And a dirty little secret is that, on many many systems, any RAM beyond 2GB (or sometimes as much as 3GB) actually requires 64-bit addressing on most Intel-based platforms.
Yep, that too. People think the limitation is 4gb of RAM, but it's 4gb of addressable space. That video card RAM, NIC buffer, and tons of other things need to be in the addressable space of 32 bits somewhere, so it pushes out RAM from being usable. I didn't even try to load a 32 bit os on my Mac Pro, but a friend did on his, and he only gets 2gb usable.
Certain higher end servers running 32 bit OSs would boot with a gig or less of usable RAM, due to all the address space reservation for hot plug PCI slots and other components. That was where PAE was used as a bandaid until things could move to 64 bit on x86. PAE doesn't work well for performance though, and it's pretty much a nogo for the consumer space since the video card RAM often gets pushed out into a separate 4gb space that has to be paged into.

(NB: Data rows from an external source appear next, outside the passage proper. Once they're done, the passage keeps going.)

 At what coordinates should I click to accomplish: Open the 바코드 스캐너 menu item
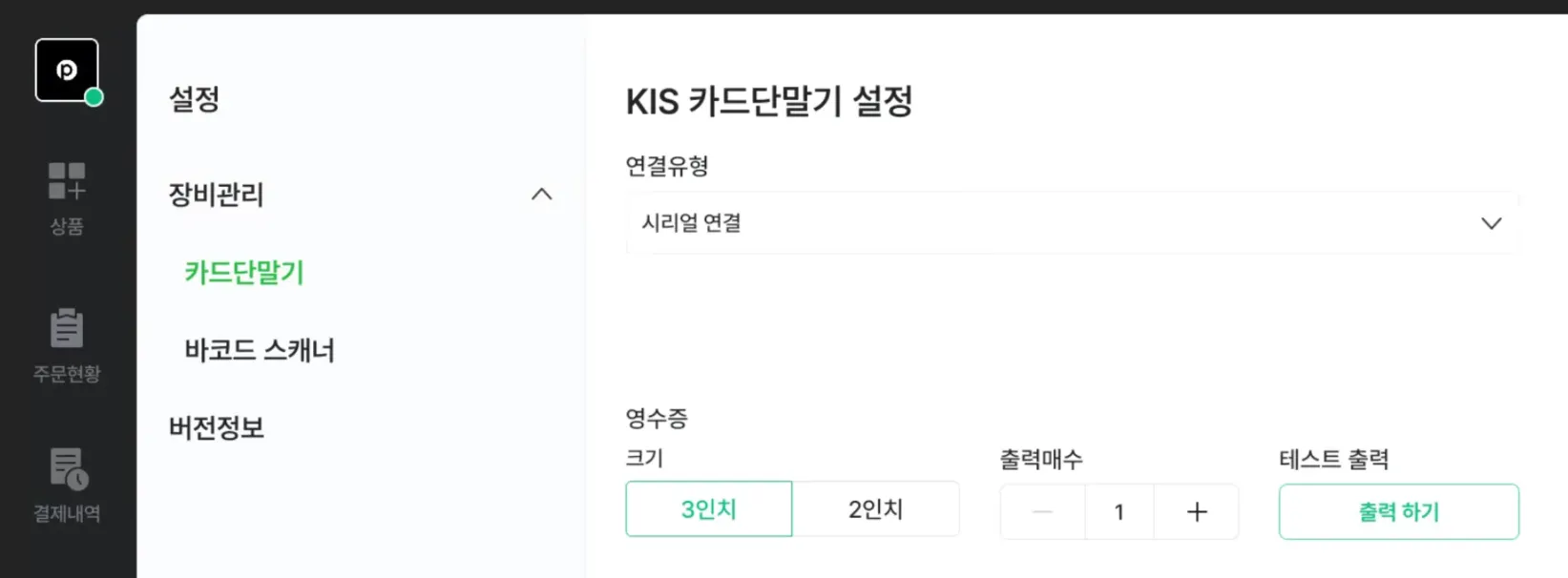(260, 350)
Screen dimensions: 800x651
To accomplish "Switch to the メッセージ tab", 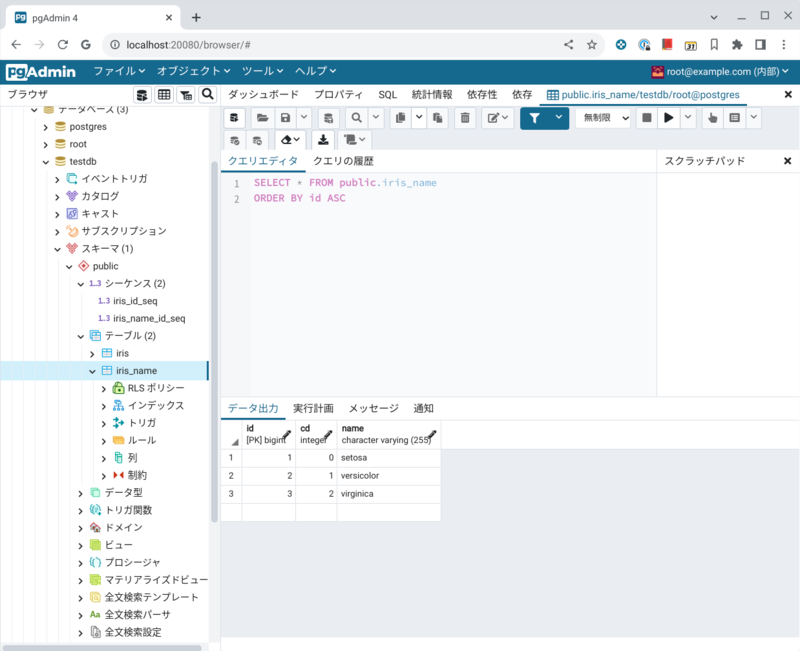I will [x=373, y=408].
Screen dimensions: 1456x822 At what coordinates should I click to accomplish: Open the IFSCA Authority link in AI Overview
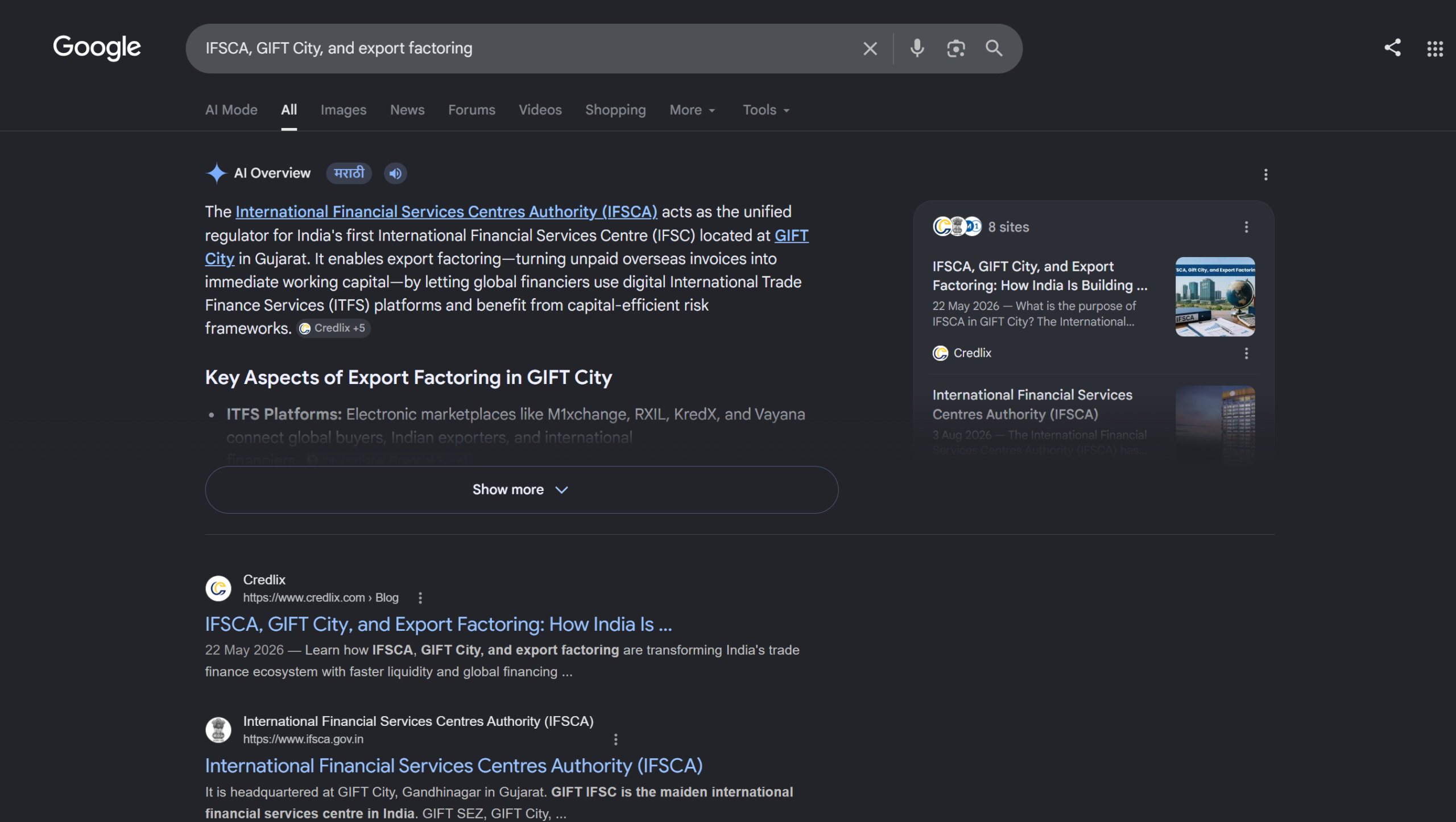click(x=446, y=212)
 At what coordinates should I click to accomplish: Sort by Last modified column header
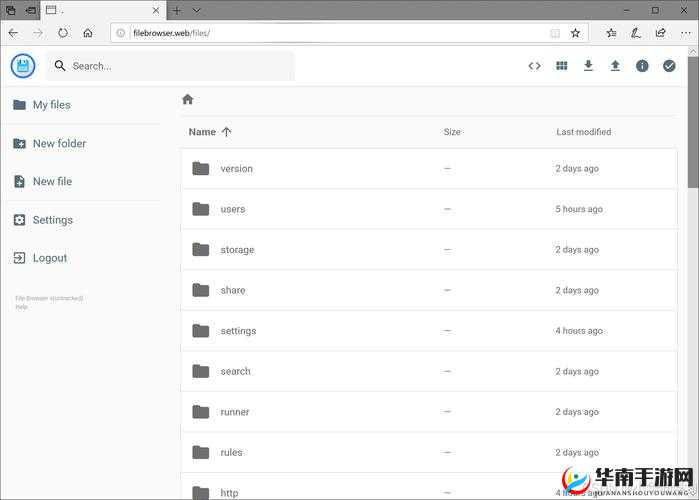583,132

Intel and Microsoft were so convinced Itanium was going to be the 64 bit migration path that they didn't bother with a plan B. And now many of us get to feel the fallout of that decision years later. It's a shame AMD is falling behind again, their Athlon 64/Opteron was a good kick in the teeth to Intel to get them back in gear. Sure it cemented x86 as the common PC architecture for a while longer, but it prevented everything from hitting a brick wall when the Itanic sank.